§ Given request
Quote the lines below word for word.

§ Input rows
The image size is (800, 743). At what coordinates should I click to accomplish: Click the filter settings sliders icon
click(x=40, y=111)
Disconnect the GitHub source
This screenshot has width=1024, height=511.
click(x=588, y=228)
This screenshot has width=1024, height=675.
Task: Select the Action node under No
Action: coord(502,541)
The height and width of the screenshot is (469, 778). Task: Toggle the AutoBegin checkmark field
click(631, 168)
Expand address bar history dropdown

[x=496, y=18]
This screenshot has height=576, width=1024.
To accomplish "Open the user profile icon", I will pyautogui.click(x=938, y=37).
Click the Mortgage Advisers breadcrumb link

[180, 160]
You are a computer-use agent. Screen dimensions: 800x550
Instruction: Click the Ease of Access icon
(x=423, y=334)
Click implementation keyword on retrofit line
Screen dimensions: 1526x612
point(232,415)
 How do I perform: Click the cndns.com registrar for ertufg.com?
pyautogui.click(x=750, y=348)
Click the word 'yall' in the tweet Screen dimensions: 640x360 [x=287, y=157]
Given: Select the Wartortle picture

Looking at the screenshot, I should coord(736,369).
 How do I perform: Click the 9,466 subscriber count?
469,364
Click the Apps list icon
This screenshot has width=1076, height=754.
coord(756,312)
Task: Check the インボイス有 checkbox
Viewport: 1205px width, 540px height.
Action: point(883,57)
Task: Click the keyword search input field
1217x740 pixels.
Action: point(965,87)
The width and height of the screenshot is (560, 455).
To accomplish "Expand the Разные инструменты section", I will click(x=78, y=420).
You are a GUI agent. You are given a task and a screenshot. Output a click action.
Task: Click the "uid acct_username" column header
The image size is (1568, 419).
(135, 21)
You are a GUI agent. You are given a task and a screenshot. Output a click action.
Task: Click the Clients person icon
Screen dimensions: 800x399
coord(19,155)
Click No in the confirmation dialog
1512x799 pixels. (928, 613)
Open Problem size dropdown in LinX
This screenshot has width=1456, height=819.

§ Worked solution
The image size is (800, 743). At what coordinates should I click to accomplish: Click the filter settings sliders icon
click(x=40, y=111)
Disconnect the GitHub source
This screenshot has width=1024, height=511.
click(x=588, y=228)
This screenshot has width=1024, height=675.
Task: Select the Action node under No
Action: coord(502,541)
The height and width of the screenshot is (469, 778). Task: Toggle the AutoBegin checkmark field
click(631, 168)
Expand address bar history dropdown

[x=496, y=18]
This screenshot has height=576, width=1024.
To accomplish "Open the user profile icon", I will pyautogui.click(x=938, y=37).
Click the Mortgage Advisers breadcrumb link

[180, 160]
You are a computer-use agent. Screen dimensions: 800x550
Instruction: Click the Ease of Access icon
(x=423, y=334)
Click implementation keyword on retrofit line
Screen dimensions: 1526x612
point(232,415)
 How do I perform: Click the cndns.com registrar for ertufg.com?
pyautogui.click(x=750, y=348)
Click the word 'yall' in the tweet Screen dimensions: 640x360 [x=287, y=157]
Given: Select the Wartortle picture

Looking at the screenshot, I should coord(736,369).
 How do I perform: Click the 9,466 subscriber count?
469,364
Click the Apps list icon
This screenshot has width=1076, height=754.
coord(756,312)
Task: Check the インボイス有 checkbox
Viewport: 1205px width, 540px height.
Action: point(883,57)
Task: Click the keyword search input field
1217x740 pixels.
Action: point(965,87)
The width and height of the screenshot is (560, 455).
To accomplish "Expand the Разные инструменты section", I will click(x=78, y=420).
You are a GUI agent. You are given a task and a screenshot. Output a click action.
Task: Click the "uid acct_username" column header
The image size is (1568, 419).
(135, 21)
You are a GUI agent. You are given a task and a screenshot. Output a click action.
Task: Click the Clients person icon
Screen dimensions: 800x399
coord(19,155)
Click No in the confirmation dialog
1512x799 pixels. (928, 613)
Open Problem size dropdown in LinX
This screenshot has width=1456, height=819.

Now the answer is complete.